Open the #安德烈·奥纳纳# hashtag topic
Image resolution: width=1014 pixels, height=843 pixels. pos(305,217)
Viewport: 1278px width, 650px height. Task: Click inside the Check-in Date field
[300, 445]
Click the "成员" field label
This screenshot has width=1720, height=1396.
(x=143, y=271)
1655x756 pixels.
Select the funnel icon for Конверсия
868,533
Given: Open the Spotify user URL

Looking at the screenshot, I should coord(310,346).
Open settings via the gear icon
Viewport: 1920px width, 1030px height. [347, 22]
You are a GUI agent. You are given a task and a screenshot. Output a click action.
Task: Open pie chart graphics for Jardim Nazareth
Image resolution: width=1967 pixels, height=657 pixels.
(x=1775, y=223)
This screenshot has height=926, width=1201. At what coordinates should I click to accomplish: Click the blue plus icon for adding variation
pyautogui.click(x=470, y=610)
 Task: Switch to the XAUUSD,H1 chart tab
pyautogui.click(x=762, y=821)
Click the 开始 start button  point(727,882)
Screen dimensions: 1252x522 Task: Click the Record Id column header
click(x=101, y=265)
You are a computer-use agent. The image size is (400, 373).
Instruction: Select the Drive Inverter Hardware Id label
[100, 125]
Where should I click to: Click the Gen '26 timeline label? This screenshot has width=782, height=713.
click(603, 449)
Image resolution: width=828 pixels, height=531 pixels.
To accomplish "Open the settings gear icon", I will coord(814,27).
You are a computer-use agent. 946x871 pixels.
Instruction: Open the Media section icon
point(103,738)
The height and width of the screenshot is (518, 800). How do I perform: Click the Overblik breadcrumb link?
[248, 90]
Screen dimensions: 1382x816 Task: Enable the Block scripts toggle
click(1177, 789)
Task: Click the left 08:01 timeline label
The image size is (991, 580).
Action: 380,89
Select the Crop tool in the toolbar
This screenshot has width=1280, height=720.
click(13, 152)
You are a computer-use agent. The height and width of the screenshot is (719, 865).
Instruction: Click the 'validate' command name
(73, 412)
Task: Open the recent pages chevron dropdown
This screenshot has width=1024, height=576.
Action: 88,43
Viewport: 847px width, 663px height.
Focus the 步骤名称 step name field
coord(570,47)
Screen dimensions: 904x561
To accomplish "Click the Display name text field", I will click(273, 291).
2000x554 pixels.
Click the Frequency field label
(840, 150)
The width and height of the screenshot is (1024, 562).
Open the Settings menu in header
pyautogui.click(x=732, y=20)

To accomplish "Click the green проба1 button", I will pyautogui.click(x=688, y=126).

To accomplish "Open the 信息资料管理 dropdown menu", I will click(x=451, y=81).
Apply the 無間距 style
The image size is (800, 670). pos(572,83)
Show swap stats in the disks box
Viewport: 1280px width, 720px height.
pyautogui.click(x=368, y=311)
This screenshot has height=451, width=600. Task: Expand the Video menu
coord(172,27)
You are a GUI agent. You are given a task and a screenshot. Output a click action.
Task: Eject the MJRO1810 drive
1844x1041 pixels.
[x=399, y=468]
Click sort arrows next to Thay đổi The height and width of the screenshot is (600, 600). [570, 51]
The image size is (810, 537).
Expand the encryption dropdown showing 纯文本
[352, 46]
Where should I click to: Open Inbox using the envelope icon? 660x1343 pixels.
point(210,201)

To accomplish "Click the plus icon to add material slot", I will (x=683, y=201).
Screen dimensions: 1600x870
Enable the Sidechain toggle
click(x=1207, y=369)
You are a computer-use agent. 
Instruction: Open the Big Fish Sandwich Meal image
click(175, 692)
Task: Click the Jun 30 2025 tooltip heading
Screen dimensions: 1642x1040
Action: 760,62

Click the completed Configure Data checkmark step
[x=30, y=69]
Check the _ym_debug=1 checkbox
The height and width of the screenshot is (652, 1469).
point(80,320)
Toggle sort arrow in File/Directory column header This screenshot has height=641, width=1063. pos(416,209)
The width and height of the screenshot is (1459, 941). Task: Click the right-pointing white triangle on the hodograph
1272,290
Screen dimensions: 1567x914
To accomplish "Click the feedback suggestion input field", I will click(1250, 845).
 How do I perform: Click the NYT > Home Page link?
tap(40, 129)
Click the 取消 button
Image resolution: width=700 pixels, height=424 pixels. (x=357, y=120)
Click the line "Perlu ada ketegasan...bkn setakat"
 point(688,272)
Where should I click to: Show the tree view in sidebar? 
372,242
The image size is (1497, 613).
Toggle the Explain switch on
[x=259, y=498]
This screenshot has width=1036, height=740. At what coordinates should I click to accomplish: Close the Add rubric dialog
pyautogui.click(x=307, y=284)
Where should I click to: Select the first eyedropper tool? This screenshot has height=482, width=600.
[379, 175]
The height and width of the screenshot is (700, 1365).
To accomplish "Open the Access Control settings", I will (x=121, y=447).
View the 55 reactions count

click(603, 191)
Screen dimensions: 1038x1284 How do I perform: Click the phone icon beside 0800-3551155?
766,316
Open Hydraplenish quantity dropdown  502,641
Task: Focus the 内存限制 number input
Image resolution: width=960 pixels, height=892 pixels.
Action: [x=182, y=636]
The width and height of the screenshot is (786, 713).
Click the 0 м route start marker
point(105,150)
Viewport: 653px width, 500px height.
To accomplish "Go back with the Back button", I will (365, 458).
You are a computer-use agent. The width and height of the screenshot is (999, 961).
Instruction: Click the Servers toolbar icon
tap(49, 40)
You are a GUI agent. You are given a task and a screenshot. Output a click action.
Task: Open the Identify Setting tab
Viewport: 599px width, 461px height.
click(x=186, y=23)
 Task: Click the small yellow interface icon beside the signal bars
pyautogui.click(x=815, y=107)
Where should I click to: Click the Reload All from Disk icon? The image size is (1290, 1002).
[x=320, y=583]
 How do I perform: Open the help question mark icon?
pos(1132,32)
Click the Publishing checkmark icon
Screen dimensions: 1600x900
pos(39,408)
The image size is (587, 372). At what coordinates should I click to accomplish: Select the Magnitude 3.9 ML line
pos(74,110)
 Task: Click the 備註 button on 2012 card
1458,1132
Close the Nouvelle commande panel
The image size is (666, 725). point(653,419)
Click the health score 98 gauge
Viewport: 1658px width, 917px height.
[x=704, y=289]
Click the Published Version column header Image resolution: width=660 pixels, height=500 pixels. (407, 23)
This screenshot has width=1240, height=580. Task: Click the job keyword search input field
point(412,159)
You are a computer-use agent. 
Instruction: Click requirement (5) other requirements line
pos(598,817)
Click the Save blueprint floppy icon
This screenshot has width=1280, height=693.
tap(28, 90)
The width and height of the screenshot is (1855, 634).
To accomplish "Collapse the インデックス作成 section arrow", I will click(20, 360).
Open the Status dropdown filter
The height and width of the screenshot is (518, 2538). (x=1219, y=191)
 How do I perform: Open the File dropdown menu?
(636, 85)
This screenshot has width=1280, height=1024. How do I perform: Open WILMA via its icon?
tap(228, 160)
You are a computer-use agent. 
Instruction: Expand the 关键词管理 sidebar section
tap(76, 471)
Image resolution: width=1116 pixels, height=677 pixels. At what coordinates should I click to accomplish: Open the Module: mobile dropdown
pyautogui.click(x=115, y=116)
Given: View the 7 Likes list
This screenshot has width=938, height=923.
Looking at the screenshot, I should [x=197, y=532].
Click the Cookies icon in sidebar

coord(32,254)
········
▸ Instructions for the task: Please retype the records above starting with the line that contains "The image size is (587, 372)." and stopping after the last line, changing nothing.

▸ Expected answer:
The image size is (587, 372). At what coordinates should I click to accomplish: Select the Magnitude 3.9 ML line
pos(74,110)
 Task: Click the 備註 button on 2012 card
1458,1132
Close the Nouvelle commande panel
The image size is (666, 725). point(653,419)
Click the health score 98 gauge
Viewport: 1658px width, 917px height.
[x=704, y=289]
Click the Published Version column header Image resolution: width=660 pixels, height=500 pixels. (407, 23)
This screenshot has width=1240, height=580. Task: Click the job keyword search input field
point(412,159)
You are a computer-use agent. 
Instruction: Click requirement (5) other requirements line
pos(598,817)
Click the Save blueprint floppy icon
This screenshot has width=1280, height=693.
tap(28, 90)
The width and height of the screenshot is (1855, 634).
To accomplish "Collapse the インデックス作成 section arrow", I will click(20, 360).
Open the Status dropdown filter
The height and width of the screenshot is (518, 2538). (x=1219, y=191)
 How do I perform: Open the File dropdown menu?
(636, 85)
This screenshot has width=1280, height=1024. How do I perform: Open WILMA via its icon?
tap(228, 160)
You are a computer-use agent. 
Instruction: Expand the 关键词管理 sidebar section
tap(76, 471)
Image resolution: width=1116 pixels, height=677 pixels. At what coordinates should I click to accomplish: Open the Module: mobile dropdown
pyautogui.click(x=115, y=116)
Given: View the 7 Likes list
This screenshot has width=938, height=923.
Looking at the screenshot, I should [x=197, y=532].
Click the Cookies icon in sidebar

coord(32,254)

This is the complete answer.